Exercises:
1. In the book summary, at whom is the series containing the book primarily aimed?
2. Reproduce the book summary between "1 - Preliminaries" and "than those writings.", inclusive, switching "ambition" to "aspiration" wherever it occurs.

Quoted passage:
* * *

1 - Preliminaries
Summary
This book is both more and less modest in ambition than most English-language philosophical writings on meaning in recent times. In part, this is because the book belongs in a series primarily aimed at students who are no longer beginners in philosophy, so that it has its sights set higher than those of an introductory textbook, but without aspiring to the level of detailed and perhaps technical argumentation expected in a specialist monograph. The main reason for the book's blend of modesty and ambition, however, is different, and owes to the fact that the writings I have in mind have primarily pursued theoretical projects in the philosophy of language. Let me explain, beginning with the respect in which the book is less modest in ambition than those writings.

* * *

Supplied data:

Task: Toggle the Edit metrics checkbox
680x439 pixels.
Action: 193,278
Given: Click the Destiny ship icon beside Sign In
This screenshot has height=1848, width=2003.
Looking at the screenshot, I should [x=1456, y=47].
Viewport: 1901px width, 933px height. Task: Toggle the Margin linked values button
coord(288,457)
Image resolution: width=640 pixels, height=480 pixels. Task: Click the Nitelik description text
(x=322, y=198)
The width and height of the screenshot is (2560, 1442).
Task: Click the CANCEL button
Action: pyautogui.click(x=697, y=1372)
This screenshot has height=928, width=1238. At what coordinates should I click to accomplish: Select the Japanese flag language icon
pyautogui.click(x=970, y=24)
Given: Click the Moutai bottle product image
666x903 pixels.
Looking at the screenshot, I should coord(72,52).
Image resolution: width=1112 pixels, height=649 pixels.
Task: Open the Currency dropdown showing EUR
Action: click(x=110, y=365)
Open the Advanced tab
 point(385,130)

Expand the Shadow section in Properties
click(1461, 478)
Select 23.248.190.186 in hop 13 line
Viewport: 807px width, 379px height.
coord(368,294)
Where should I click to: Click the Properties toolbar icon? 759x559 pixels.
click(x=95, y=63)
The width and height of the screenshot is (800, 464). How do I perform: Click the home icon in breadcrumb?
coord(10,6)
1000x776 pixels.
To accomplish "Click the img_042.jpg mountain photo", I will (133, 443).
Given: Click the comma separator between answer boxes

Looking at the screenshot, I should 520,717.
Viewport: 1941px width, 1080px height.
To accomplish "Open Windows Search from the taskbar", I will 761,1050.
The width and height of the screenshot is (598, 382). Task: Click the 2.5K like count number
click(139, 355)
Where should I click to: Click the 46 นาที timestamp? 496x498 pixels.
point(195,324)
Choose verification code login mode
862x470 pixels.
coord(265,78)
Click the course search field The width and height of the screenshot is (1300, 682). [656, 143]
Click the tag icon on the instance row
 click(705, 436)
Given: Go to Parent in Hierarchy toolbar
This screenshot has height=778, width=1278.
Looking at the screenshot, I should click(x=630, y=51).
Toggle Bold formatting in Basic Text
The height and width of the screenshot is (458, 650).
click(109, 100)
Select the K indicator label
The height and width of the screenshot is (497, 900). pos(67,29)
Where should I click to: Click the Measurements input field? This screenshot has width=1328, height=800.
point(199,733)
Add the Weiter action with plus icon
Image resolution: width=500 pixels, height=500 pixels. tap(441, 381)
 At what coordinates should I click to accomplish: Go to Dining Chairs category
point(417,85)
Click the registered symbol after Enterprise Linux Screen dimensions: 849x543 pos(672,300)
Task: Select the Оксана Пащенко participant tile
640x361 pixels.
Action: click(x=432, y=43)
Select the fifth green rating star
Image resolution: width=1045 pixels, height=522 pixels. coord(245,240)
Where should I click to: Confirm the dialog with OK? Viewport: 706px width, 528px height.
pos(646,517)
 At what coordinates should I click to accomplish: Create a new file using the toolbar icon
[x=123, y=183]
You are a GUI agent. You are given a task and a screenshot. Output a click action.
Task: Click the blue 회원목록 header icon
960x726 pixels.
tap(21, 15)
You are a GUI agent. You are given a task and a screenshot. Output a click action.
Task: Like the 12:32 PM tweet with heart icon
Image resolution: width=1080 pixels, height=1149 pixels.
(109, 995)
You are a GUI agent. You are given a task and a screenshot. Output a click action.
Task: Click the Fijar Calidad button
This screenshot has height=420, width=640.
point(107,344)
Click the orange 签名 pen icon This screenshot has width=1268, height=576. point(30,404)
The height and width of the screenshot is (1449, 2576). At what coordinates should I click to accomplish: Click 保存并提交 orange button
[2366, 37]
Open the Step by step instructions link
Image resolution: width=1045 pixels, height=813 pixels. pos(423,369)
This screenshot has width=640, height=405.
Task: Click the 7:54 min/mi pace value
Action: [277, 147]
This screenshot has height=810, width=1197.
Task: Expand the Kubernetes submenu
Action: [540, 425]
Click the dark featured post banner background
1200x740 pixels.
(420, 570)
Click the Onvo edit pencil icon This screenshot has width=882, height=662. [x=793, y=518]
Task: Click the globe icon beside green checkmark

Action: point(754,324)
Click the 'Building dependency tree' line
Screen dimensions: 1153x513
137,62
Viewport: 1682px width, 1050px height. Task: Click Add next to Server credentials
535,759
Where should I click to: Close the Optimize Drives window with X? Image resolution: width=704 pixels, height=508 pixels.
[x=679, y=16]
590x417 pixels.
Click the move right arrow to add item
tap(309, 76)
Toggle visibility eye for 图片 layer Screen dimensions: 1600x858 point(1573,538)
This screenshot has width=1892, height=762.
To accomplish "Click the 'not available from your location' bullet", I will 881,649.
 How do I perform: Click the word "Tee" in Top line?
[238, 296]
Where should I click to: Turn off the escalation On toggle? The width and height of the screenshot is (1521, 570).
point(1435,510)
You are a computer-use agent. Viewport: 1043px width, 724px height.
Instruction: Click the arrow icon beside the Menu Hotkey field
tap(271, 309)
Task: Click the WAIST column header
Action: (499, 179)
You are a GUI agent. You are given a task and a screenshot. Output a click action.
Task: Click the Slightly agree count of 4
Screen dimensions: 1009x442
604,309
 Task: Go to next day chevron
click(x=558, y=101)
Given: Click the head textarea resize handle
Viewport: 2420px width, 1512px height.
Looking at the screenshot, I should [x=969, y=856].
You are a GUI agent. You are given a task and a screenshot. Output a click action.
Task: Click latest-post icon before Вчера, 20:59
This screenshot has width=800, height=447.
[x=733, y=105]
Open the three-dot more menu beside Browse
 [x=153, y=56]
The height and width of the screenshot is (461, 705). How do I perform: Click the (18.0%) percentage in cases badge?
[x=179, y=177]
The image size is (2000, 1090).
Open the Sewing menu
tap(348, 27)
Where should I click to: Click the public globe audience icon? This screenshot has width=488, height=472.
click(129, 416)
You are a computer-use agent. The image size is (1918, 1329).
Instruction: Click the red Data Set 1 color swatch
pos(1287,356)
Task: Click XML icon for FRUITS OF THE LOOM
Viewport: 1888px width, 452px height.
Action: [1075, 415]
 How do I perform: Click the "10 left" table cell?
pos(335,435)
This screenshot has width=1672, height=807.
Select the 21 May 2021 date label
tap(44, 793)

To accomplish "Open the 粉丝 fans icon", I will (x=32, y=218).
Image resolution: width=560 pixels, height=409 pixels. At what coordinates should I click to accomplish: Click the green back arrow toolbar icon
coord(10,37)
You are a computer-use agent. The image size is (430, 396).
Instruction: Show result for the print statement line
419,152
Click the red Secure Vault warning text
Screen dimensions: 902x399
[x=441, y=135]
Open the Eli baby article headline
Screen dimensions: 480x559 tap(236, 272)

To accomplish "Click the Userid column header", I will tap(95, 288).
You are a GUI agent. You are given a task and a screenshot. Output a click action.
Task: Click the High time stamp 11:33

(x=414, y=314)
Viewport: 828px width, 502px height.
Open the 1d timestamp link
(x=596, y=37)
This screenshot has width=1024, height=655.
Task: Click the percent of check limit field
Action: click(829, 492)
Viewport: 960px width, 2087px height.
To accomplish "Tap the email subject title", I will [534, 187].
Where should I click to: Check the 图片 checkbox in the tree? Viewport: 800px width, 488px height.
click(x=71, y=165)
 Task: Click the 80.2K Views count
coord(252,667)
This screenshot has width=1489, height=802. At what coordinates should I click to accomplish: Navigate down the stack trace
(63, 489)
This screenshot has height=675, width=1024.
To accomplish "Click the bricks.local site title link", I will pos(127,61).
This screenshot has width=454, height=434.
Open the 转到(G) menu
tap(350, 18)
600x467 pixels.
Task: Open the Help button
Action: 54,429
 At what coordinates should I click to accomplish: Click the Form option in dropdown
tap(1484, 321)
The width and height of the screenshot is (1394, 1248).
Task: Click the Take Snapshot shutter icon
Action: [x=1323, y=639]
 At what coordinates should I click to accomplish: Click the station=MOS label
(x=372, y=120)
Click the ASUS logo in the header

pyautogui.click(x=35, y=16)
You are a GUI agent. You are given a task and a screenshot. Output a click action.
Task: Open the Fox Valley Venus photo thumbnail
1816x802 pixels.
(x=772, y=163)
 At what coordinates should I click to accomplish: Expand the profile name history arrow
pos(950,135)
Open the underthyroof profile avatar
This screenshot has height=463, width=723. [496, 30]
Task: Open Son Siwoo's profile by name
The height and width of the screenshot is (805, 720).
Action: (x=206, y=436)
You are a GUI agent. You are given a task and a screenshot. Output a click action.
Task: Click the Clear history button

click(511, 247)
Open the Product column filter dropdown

* * *

Solutions:
1. Students who are no longer beginners in philosophy.

2.
1 - Preliminaries
Summary
This book is both more and less modest in aspiration than most English-language philosophical writings on meaning in recent times. In part, this is because the book belongs in a series primarily aimed at students who are no longer beginners in philosophy, so that it has its sights set higher than those of an introductory textbook, but without aspiring to the level of detailed and perhaps technical argumentation expected in a specialist monograph. The main reason for the book's blend of modesty and aspiration, however, is different, and owes to the fact that the writings I have in mind have primarily pursued theoretical projects in the philosophy of language. Let me explain, beginning with the respect in which the book is less modest in aspiration than those writings.